Kouri Richins claimed in a jailhouse call to her mom over the weekend that the letter, which was addressed to her mother, wasn't really intended for her — but rather is part of “this fictional mystery book" that she's working on, People reports.
Richins is accused of killing her husband, 39-year-old Eric Richins, in their Kamas, Utah home on March 3, 2022 by giving him a Moscow Mule containing five times the lethal dose of fentanyl. She was arrested this past May at the home, and is also accused of trying to make Eric's death look like an accidental overdose.
In March, two months before Richins was arrested, her children's book on how to deal with grief was released.
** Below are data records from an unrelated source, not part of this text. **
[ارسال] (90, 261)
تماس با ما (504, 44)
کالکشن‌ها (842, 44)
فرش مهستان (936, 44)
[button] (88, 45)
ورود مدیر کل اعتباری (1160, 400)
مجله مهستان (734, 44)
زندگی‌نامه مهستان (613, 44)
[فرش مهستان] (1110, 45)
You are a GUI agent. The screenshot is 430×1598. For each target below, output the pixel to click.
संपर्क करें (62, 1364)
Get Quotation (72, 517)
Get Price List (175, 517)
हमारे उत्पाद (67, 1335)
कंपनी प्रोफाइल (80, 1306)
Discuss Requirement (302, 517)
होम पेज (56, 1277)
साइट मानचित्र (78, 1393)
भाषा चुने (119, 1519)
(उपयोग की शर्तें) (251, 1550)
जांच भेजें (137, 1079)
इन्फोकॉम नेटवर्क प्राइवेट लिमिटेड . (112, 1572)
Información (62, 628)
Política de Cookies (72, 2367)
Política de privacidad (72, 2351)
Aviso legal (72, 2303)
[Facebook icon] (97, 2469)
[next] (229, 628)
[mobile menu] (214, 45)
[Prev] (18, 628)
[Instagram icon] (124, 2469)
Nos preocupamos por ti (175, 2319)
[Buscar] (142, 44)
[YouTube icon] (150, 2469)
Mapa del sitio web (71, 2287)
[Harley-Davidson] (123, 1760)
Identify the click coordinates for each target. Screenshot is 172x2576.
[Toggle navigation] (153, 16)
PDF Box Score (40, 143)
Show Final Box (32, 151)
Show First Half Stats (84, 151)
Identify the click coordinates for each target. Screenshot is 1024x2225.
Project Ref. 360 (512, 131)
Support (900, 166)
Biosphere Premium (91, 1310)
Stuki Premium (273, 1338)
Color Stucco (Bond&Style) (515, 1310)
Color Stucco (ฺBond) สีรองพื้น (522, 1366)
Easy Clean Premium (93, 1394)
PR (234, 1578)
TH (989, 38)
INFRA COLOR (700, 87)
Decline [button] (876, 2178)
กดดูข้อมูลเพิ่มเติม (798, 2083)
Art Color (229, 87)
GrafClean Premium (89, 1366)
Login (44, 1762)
Last Friday, the State of Utah filed a motion claiming that a six-page, handwritten letter was discovered in Richins' jail cell while Summit County deputies were conducting a search of her cell block. The court filing reportedly states that the letter was addressed to Richins' mother, Lisa Darden, and that the note allegedly instructed her to have Richins' brother, Ronald Darden, testify that Eric got drugs in Mexico before his death.
The court filing stated that Richins wrote in the note that Lisa should tell Ronald to testify that, "Eric told [redacted name] that he got pain pills and fentanyl from Mexico from workers on the ranch."
The letter, obtained by People, also allegedly states that Eric had told Ronald “not to tell me because I would get mad because I always said he just gets high every night and won’t help take care of the kids.” It reportedly goes on to say that Ronald can “reword this however he needs to, to make the point. Just include it all.”
On Saturday, the day after the state filed its motion, Richins conducted a phone call with her mother, according to prosectors' transcriptions of the call in court filings obtained by People. On the call, Richins allegedly told her mom that the note wasn't written for her, but is part of “this fictional mystery book."
“Those papers were not a letter to you guys, they were a part of a freaking book,” Richins allegedly added.
The murder suspect's brother Ronald told People that the book is "loosely based on what’s going on, but definitely fiction.”
While on the phone with her mom Saturday, Richins also allegedly said of the book she claims she's writing: "I go to Mexico and I'm trying to find these drugs ... You can tell the whole thing is very much a story.”
After the state accused Richins of witness tampering last week, her defense team filed a motion stating that entering the letter into court record violated a gag ordered that was put on attorneys in the case, claiming the filing is “an extrajudicial statement made for the apparent purpose of influencing the court of public opinion," People reports.
Richins hasn't entered a plea yet in the murder case.
Prosecutors have asked for a no contact order between the defendant and her mom and brother in light of the found letter, but a ruling has not been made yet.